▶ **Goal of the exercise**: Carry on the piece about the novel On Earth We're Briefly Gorgeous, starting after its last sentence.

▶ **Document excerpt**:

ON Earth We're Briefly Gorgeous




It’s a soft thing, bitter and tender, bigger and more intimate than most novels imagine they can be. A quiet, resonant work that sings and hums and aches of the page, full of wisdom --- sprawling both the broad scope of the story and the gems of sentences, and fragments, that crack the world open and reveal something fragrant, or rotting, but true.
ON EARTH WE’RE BRIEFLY GORGEOUS is a novel that begins in the form of a letter addressed to Ocean Vuong’s mother, who is illiterate. It centers on the protagonist, Little Dog, but other voices and modes merge in. It explores migration, home, and placelessness. War and the sharp, impossibly bloody ripples that didn’t stop when the war in Vietnam ended and haven’t, even now. Queerness, the body, the insidious manifestations of toxic masculinity. The loathing, loving navigation of being a Vietnamese boy who wants a white boy, the imbalanced shape of that desire, and the white boy’s self-destruction that happened, are inextricably close. And it returns, always, to his mother, the woman he came from, and the tangling, tender relationship between them.

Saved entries

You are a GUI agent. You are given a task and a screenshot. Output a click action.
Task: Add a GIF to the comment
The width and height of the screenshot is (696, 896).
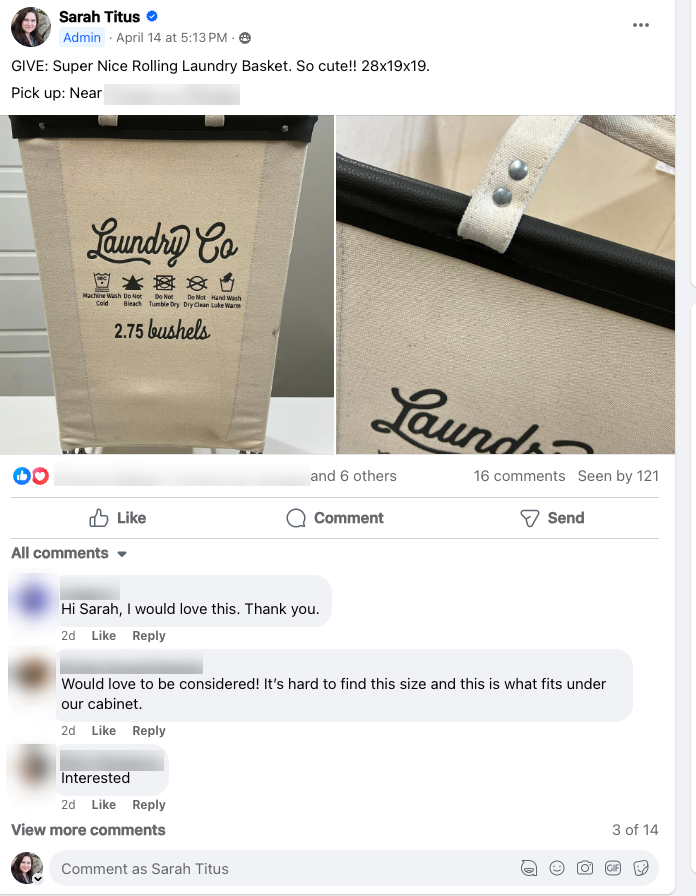coord(613,868)
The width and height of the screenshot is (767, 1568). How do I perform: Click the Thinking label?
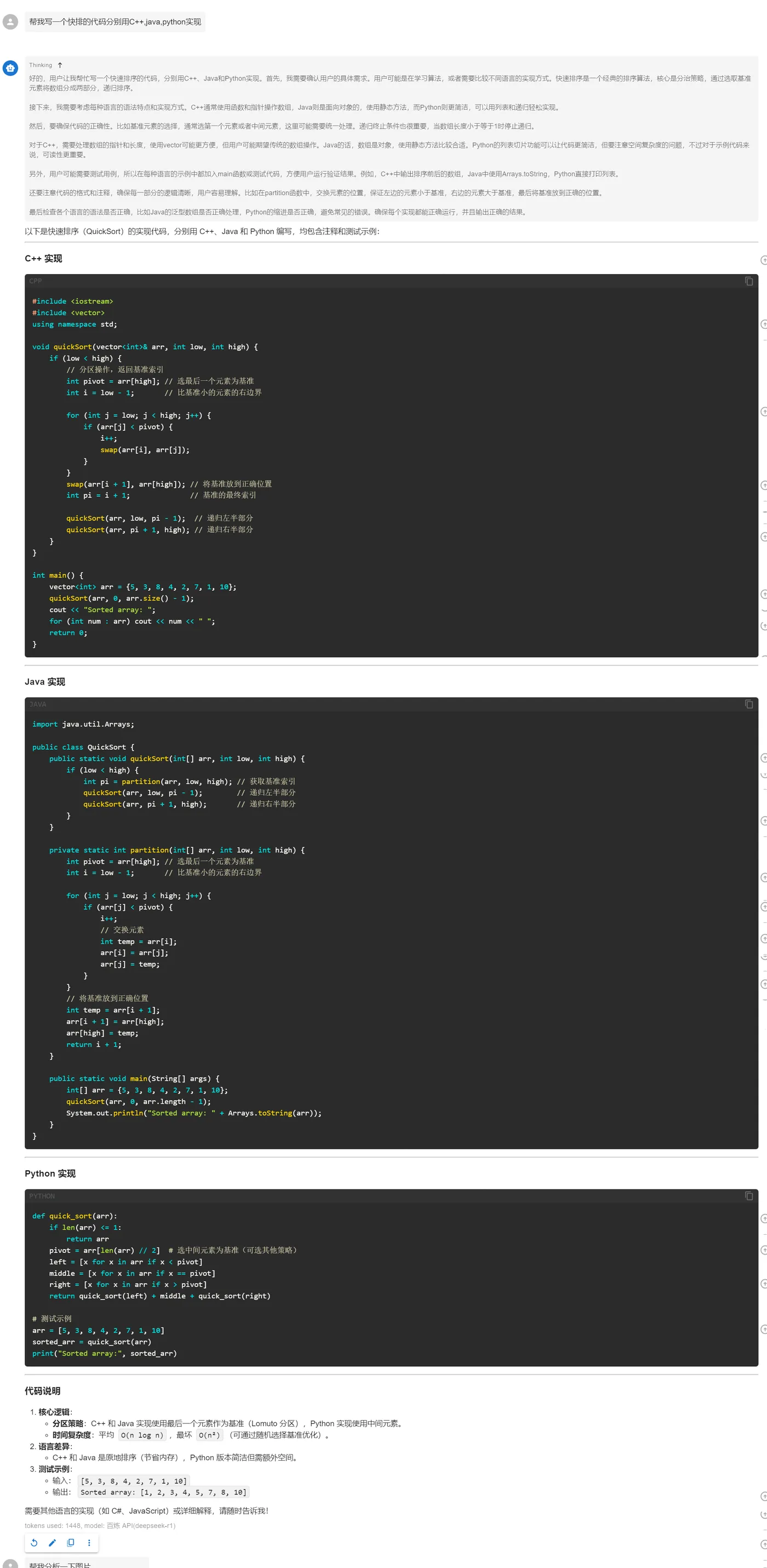41,65
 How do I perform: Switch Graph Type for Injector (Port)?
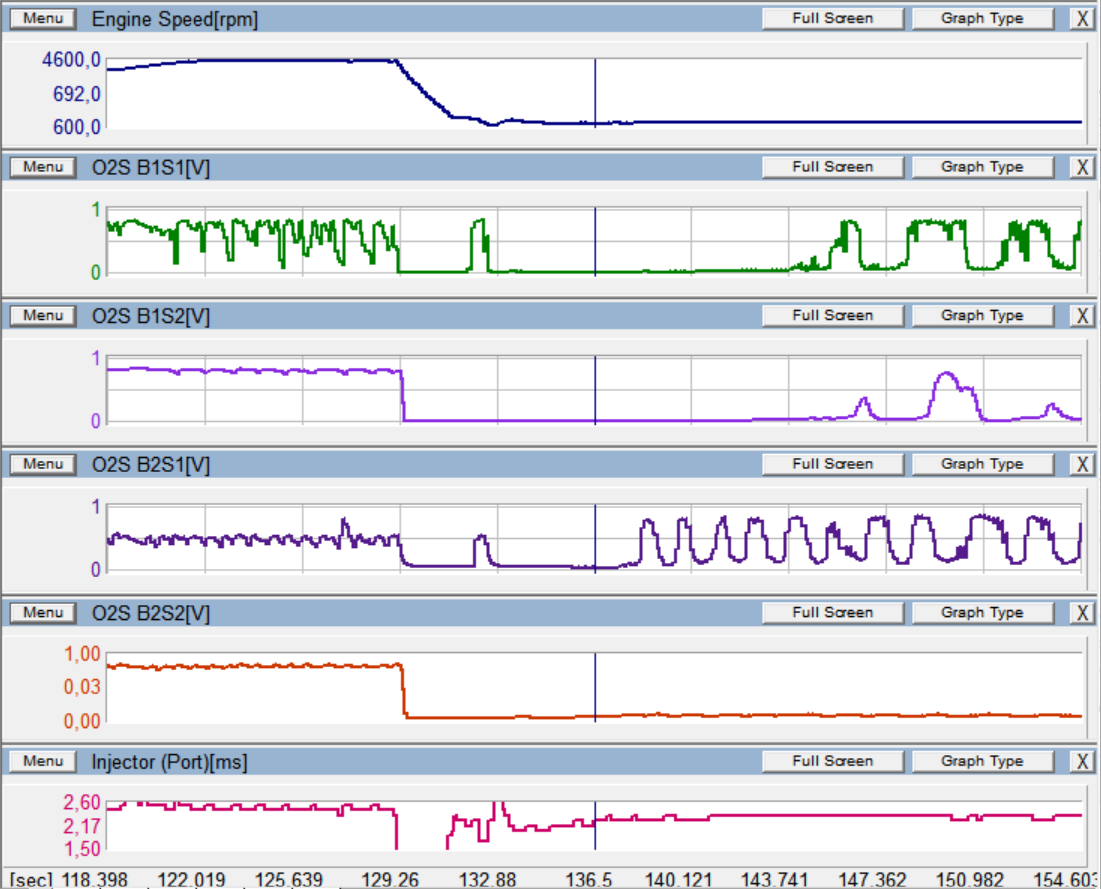982,761
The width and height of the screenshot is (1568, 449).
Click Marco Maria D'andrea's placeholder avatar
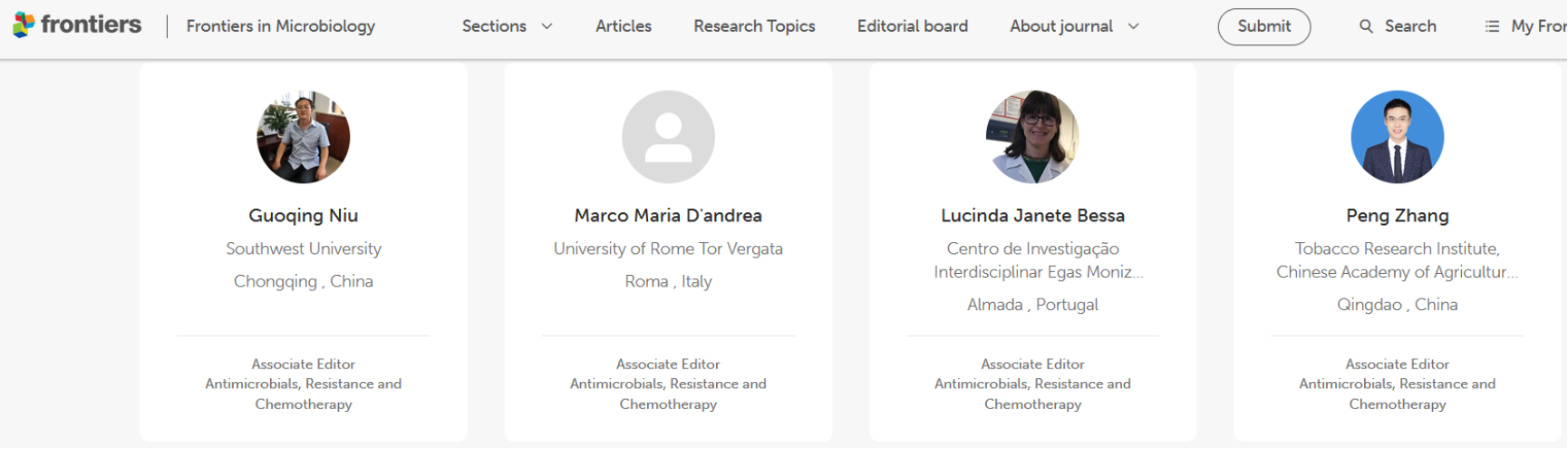[668, 137]
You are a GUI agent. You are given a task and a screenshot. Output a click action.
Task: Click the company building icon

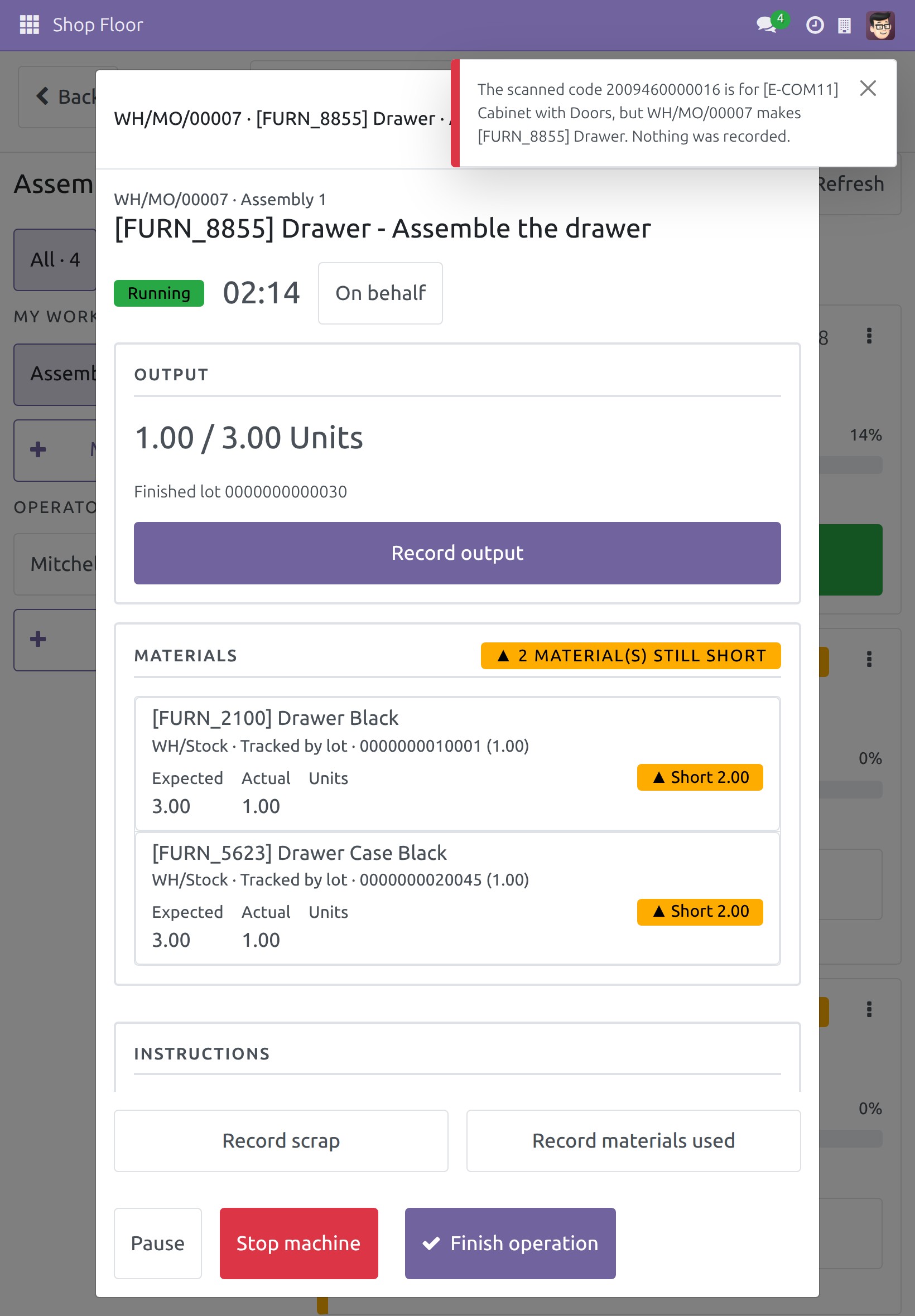(x=844, y=25)
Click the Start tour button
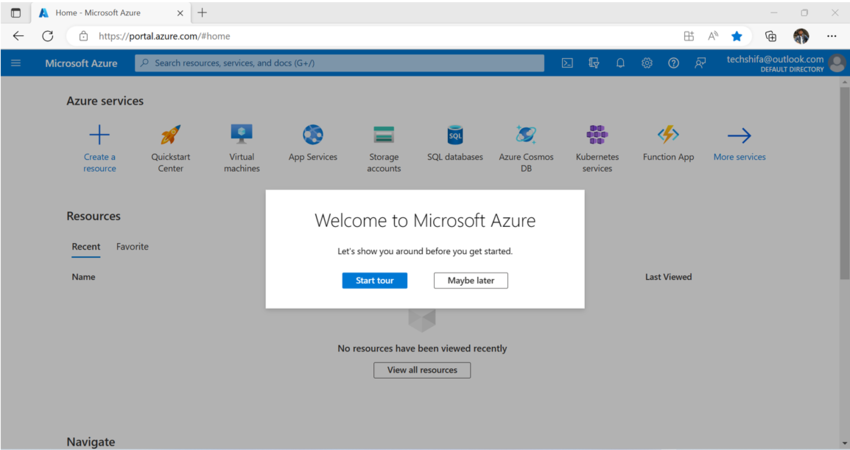This screenshot has width=850, height=450. (374, 281)
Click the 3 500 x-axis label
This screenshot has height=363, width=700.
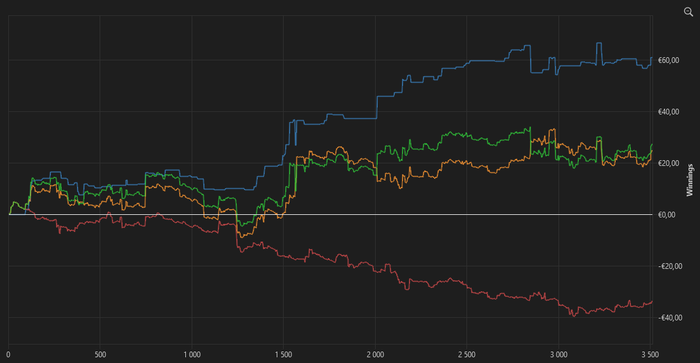pos(650,355)
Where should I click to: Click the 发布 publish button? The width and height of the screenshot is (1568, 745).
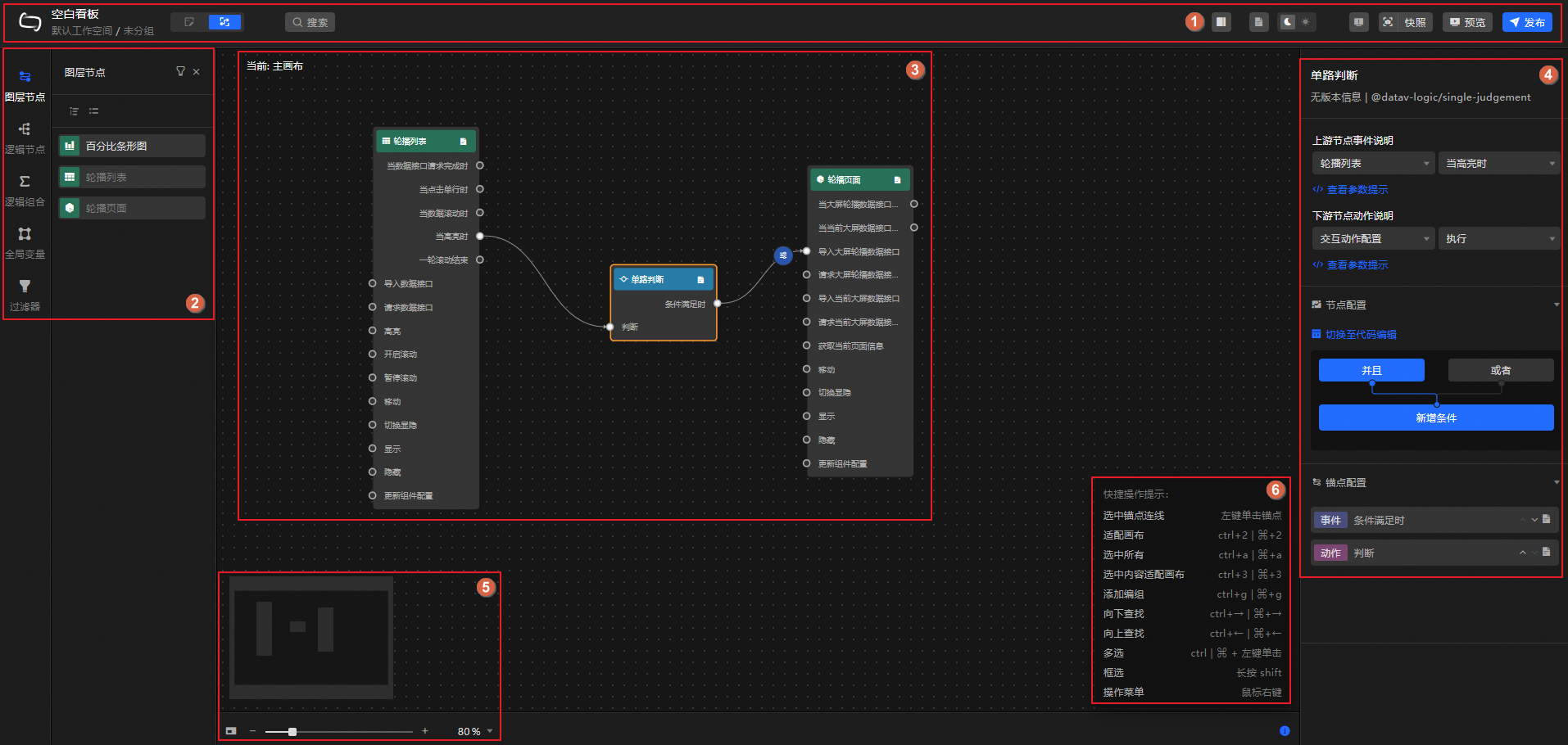(1527, 22)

▶ **Solved exercise**:
Fresh, vulnerable, and ceaseless, defiant of form, it blends poetry, fiction, and what might be akin to memoir into something that could have become arcless but instead bends towards refrains, motifs, and the absence of culmination. Vuong references, in a New York Times interview about the book, the narrative structure kishōtenketsu, the art of story without conflict. He says: “it insists that a narrative structure can survive and thrive on proximity alone. Proximity builds tension.” He manifests this expertly, propulsively creating his own cresting resonances again and again. To preserve the body in his work. The lost, the ruined, become present, if not whole. He queers genre and enacts a fluid approach to the book. The result crafts something more satisfying than a climax.
“I’m not telling you a story so much as a shipwreck --- the pieces floating, finally legible,” he writes. A reckoning: the genesis of tenderness, of family, of love, fractured in places most white Americans don’t realize can be broken.
The work smolders off the page, is graceful, and is both raw and careful at once. Vuong wields language deftly: as a vehicle through time, as the space between bodies, as a bridge spanning a wound. Yet he never forgets the presence of the wound.